> _Dataset excerpts_:

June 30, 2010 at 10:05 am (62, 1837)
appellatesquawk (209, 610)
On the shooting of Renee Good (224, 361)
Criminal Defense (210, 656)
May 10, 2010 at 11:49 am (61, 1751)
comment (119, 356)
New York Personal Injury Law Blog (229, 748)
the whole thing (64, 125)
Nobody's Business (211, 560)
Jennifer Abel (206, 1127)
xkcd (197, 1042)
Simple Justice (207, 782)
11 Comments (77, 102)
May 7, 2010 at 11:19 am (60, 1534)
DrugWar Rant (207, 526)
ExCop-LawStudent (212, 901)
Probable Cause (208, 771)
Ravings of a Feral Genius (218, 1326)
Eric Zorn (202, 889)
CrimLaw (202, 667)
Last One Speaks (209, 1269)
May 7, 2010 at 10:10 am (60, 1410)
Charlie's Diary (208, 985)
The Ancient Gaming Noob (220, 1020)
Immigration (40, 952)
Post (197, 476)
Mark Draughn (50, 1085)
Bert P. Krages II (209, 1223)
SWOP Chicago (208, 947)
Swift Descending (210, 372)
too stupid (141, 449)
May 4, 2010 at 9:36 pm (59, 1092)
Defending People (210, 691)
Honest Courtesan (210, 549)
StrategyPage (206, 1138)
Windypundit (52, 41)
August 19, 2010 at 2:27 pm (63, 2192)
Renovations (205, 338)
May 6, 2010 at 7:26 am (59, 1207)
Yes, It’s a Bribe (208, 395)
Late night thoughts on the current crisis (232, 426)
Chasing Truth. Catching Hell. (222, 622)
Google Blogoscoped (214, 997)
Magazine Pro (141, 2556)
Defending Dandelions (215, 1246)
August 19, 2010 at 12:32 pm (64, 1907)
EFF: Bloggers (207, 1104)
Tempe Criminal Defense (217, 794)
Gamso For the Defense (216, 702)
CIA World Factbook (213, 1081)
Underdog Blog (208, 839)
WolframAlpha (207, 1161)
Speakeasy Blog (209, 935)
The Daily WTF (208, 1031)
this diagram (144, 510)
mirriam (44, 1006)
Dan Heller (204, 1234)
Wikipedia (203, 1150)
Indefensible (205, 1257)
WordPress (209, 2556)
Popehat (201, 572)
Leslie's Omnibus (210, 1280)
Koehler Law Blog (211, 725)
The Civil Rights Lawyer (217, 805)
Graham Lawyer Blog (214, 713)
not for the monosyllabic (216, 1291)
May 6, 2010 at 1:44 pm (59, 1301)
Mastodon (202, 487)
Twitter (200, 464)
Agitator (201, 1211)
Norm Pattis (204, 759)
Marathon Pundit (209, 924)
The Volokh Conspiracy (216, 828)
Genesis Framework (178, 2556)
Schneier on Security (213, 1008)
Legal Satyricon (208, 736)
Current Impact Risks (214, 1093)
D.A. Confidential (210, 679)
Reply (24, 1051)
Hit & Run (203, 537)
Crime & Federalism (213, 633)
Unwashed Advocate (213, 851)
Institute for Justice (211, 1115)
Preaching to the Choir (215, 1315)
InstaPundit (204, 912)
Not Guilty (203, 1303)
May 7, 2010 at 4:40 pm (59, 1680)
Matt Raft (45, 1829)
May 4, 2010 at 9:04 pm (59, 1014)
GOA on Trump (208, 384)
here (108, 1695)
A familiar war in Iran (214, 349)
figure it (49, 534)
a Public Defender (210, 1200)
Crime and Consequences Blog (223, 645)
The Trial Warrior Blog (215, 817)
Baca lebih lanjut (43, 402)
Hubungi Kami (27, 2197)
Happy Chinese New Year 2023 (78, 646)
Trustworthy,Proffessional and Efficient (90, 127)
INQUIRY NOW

...

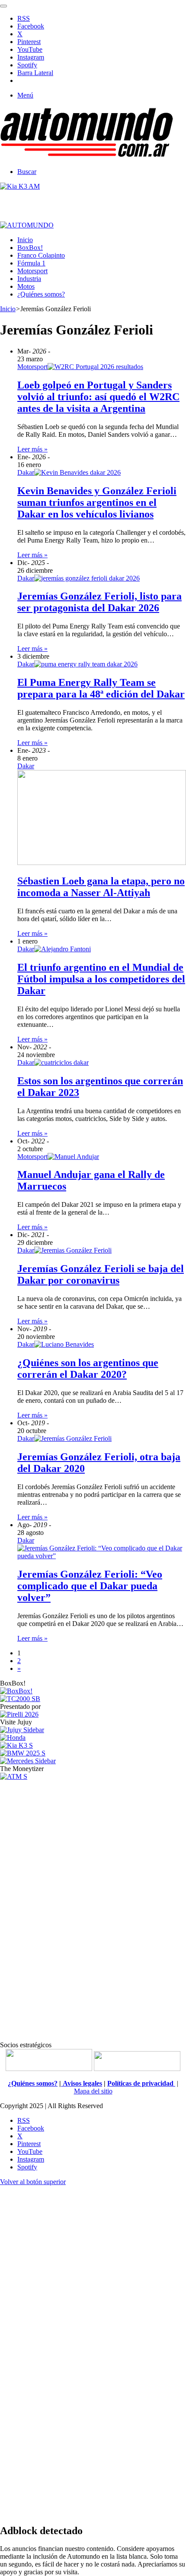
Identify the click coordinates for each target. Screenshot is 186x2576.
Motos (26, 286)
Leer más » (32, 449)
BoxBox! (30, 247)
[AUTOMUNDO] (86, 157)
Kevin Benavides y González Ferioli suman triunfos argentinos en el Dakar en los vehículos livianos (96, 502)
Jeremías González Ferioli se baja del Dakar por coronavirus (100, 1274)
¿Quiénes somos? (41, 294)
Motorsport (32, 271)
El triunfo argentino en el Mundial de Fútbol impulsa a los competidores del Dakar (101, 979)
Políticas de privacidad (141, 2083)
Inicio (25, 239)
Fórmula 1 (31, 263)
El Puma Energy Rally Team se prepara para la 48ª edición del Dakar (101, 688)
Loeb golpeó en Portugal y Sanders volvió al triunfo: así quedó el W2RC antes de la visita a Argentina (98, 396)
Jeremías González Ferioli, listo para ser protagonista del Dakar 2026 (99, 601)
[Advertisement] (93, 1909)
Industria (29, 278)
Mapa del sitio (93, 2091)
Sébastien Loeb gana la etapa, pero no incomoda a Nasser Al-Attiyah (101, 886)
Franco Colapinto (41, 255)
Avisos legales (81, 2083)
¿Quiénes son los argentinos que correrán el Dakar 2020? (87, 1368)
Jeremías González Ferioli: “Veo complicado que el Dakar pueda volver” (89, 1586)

> _Task goal_: Scan the material above. Copy each line that holds the word "González".

> _Result of the task_:
Kevin Benavides y González Ferioli suman triunfos argentinos en el Dakar en los vehículos livianos (96, 502)
Jeremías González Ferioli se baja del Dakar por coronavirus (100, 1274)
Jeremías González Ferioli, listo para ser protagonista del Dakar 2026 (99, 601)
Jeremías González Ferioli: “Veo complicado que el Dakar pueda volver” (89, 1586)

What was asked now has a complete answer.